Les bombardements à Briollay

De Wiki-Anjou

Souvenirs des bombardements en Anjou durant la Seconde Guerre mondiale.

Photographie de combats à Cherré en août 1944.


Le contexte

En 1939 débute le conflit de la Seconde Guerre mondiale, qui durera jusqu'en 1945. Il oppose notamment le Reich allemand à la France, le Royaume-Uni et les États-Unis (Alliés). Durant cette période, des bombardements sont effectués par l'aviation dès les premières heures du conflit. La France est occupée dès 1940 par les troupes allemandes, qui prennent le contrôle des infrastructures, qui deviennent alors des objectifs des bombardements alliés[1].

Très tôt l'Anjou est visée par l'aviation alliée, comme Angers en août 1940 ou Cholet en juillet 1942[2].

En 1944, les alliés préparent le débarquement. Entre mai et juillet, Angers est bombardée quatre fois par les Alliés[3]. L'aviation alliée bombarde fréquemment les gares et leurs abords. Dans la nuit du 28 au 29 mai, plus d'une centaine d'avions bombardent le quartier Saint-Laud à Angers. Huit cent maisons sont détruites. Le 2 juin, c'est au tour de Saumur de vivre le même épisode[4],[5],[6], puis à nouveau Angers, où le 8 juin c'est la gare d'Angers-Maître-École qui est bombardée[7]. Toujours en juin, l'aérodrome d'Avrillé et le quartier du Bois du Roy subissent eux aussi des bombardements américains[8],[7]. En juillet, les 16 et 31, le Pouancéen est bombardé par la 9e US Air Force[9]. Baugé et Segré subissent également des bombardements en juin et juillet, comme La Possonnière, Ingrandes-sur-Loire, Montjean-sur-Loire et Bouchemaine[7].

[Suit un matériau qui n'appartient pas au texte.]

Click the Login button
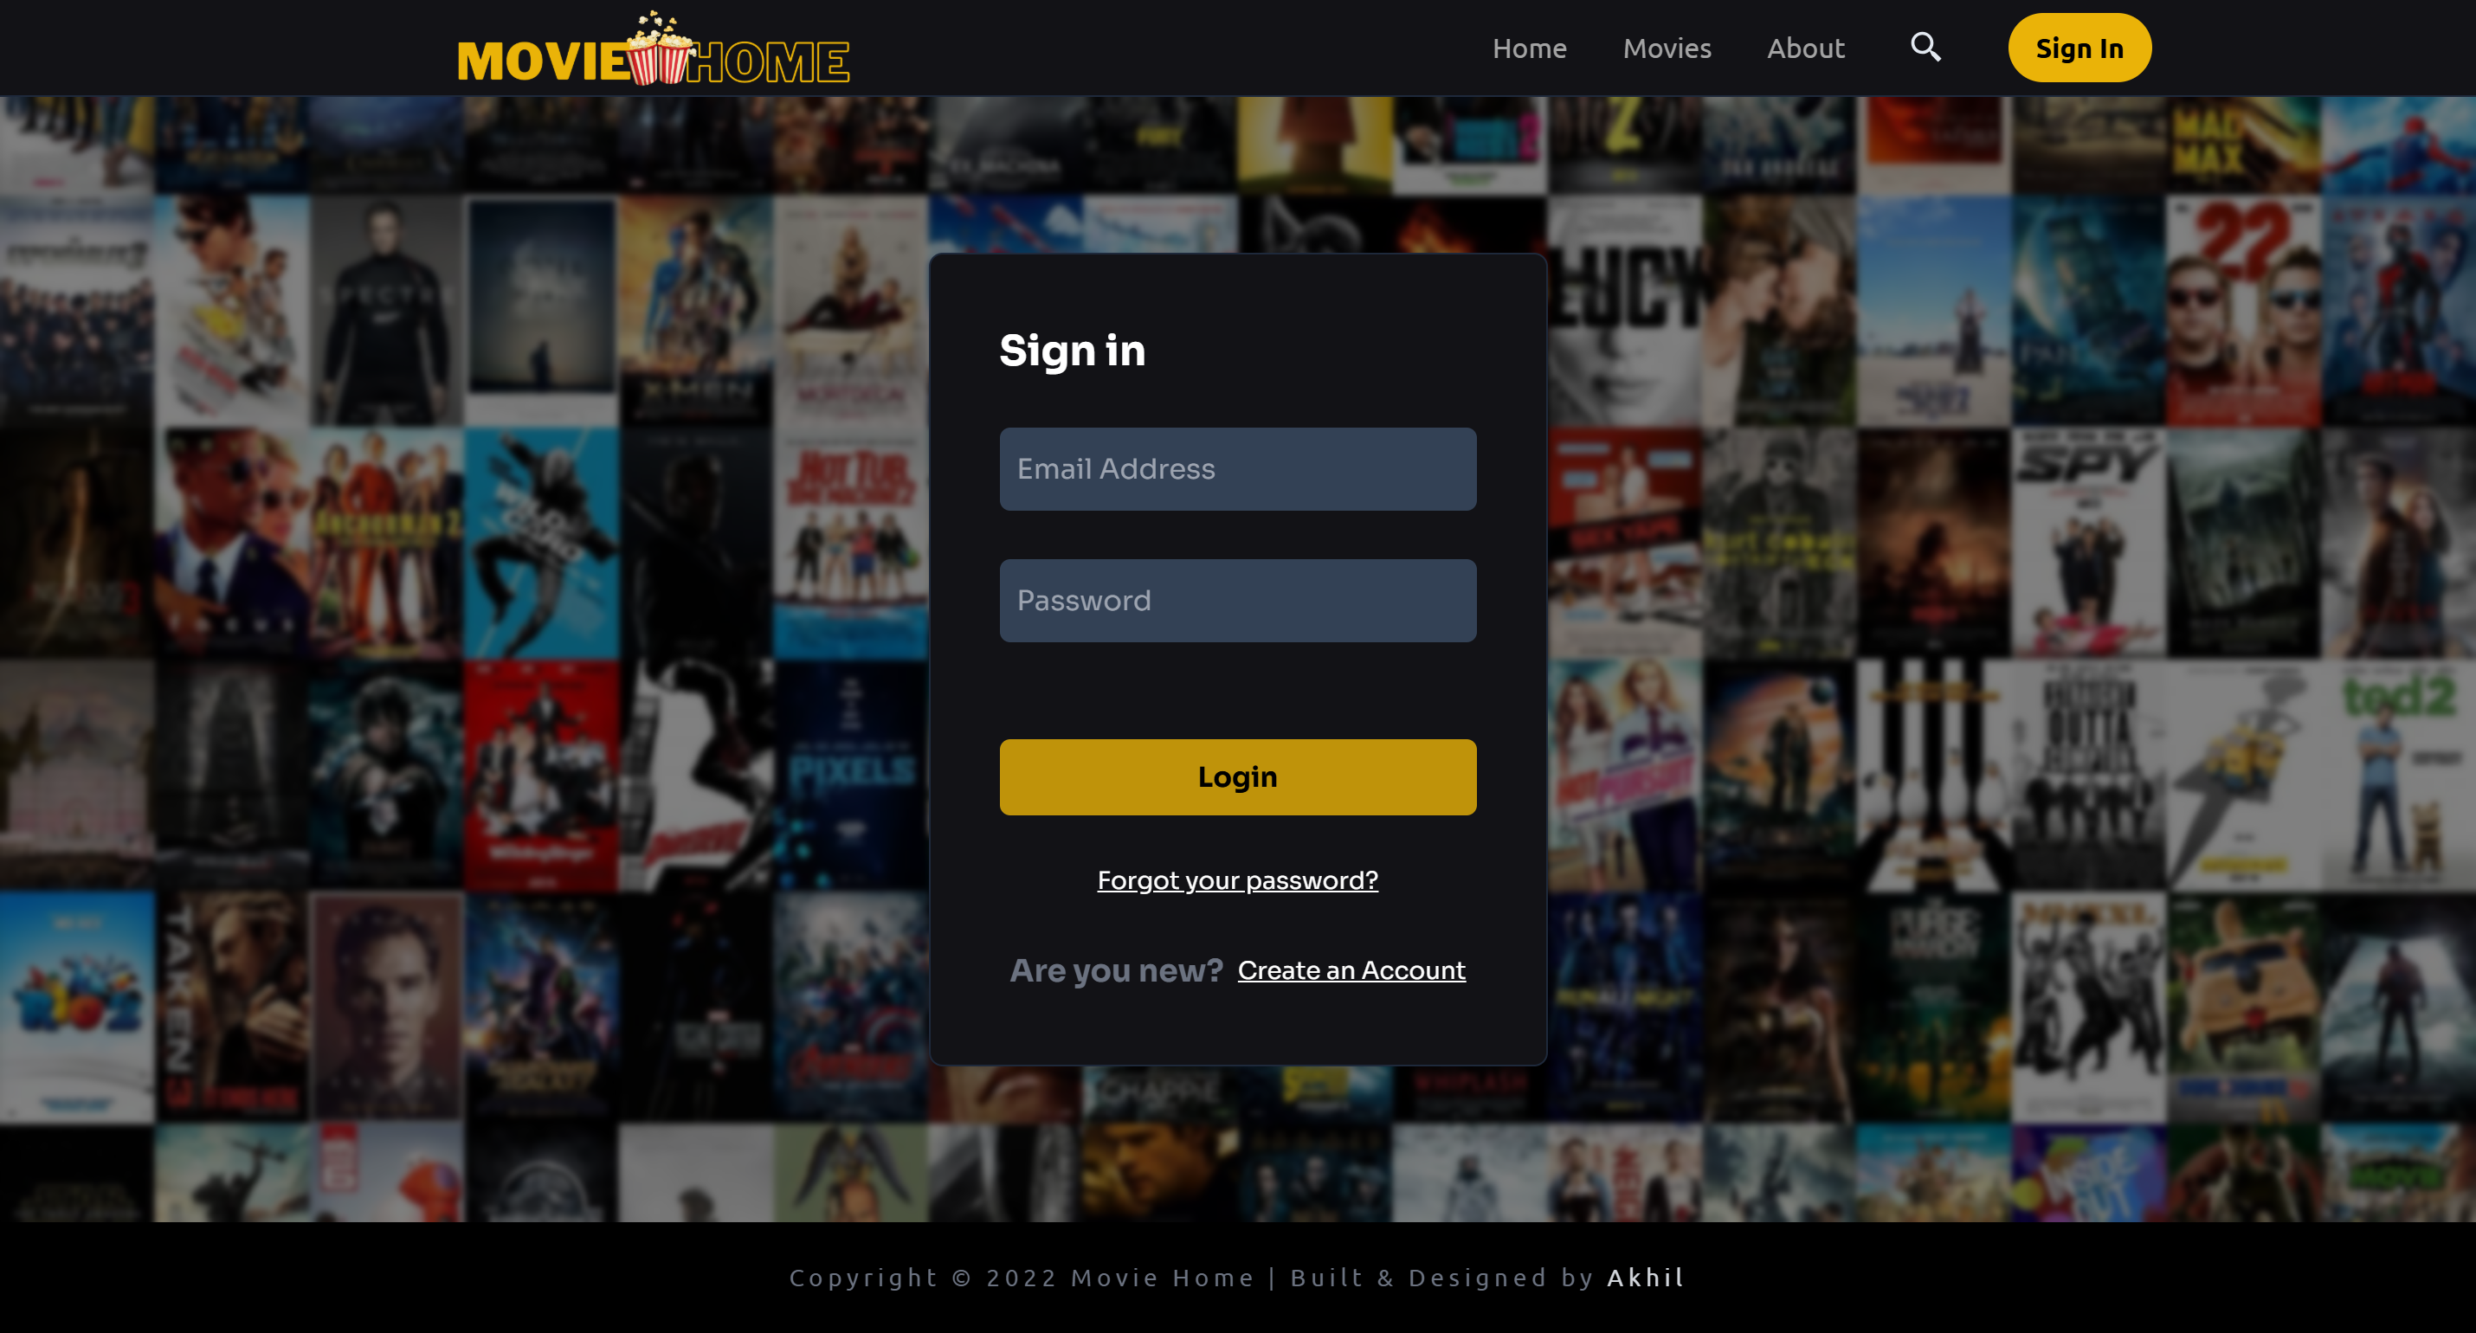 click(1237, 777)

À Briollay, petite commune à 11 kilomètres au nord d'Angers[10],[11], la gare du Vieux-Briollay est elle aussi bombardée.

Témoignage

Née en avril 1940, enfant de la guerre, ma petite enfance a été profondément marquée par cette période.

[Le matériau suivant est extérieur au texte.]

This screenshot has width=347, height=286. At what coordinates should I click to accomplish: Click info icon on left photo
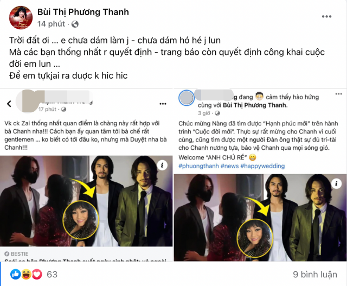[x=162, y=166]
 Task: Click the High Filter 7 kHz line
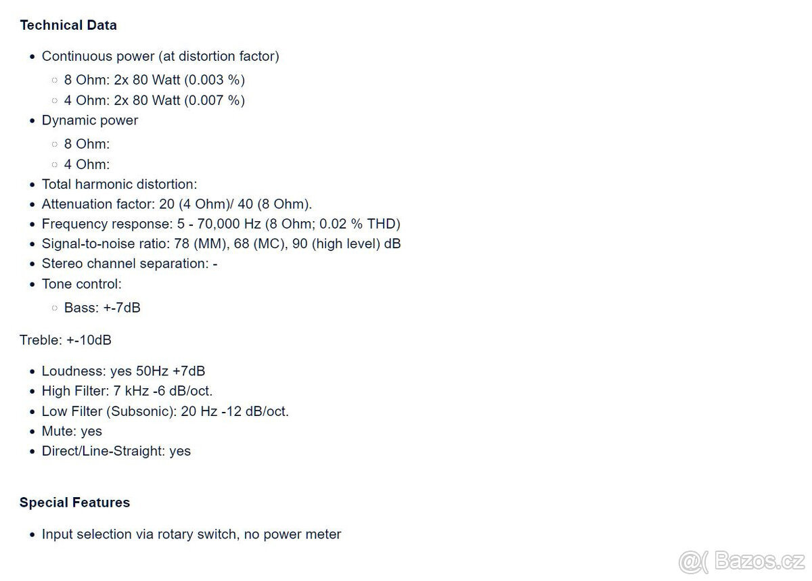click(x=127, y=391)
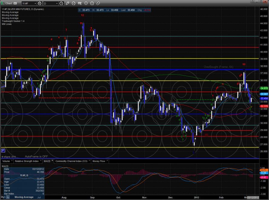This screenshot has width=269, height=200.
Task: Click the orange 0.71 MACD value marker
Action: click(263, 170)
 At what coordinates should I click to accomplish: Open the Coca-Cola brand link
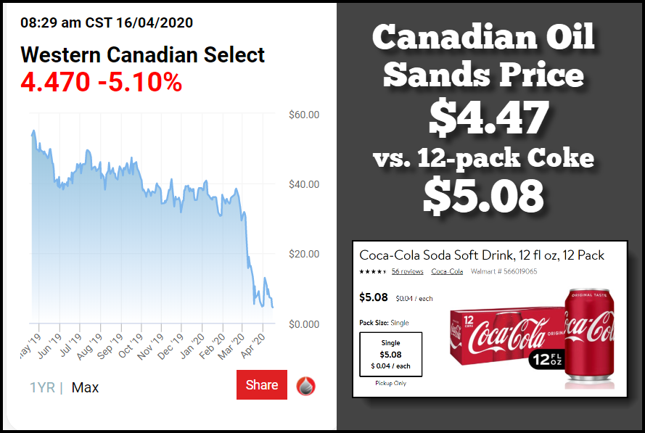pos(447,272)
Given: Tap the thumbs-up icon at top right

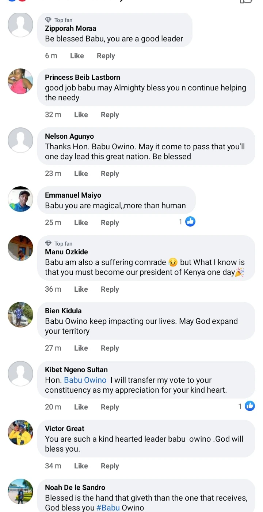Looking at the screenshot, I should pos(246,1).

Mon père fut mobilisé pour partir à la guerre dès mon 3ème jour de naissance. Ma mère se retrouvait donc seule pour subvenir à nos besoins, mon frère et moi. Elle y parvint fort bien en travaillant dans un grand restaurant à Angers. Mais comme nous habitions Angers, près de la gare Saint-Serge, elle nous a mis en sécurité chez ma grand’mère à Briollay. Bien que Briollay soit moins exposé aux bombardements, j’ai quelques souvenirs de ces sifflements dans le ciel. Comme la plupart de ceux qui sont nés pendant cette période, ma mémoire est défaillante, ayant inconsciemment enfoui au plus profond de moi tous ces mauvais souvenirs qu’il m’est impossible aujourd’hui de retrouver.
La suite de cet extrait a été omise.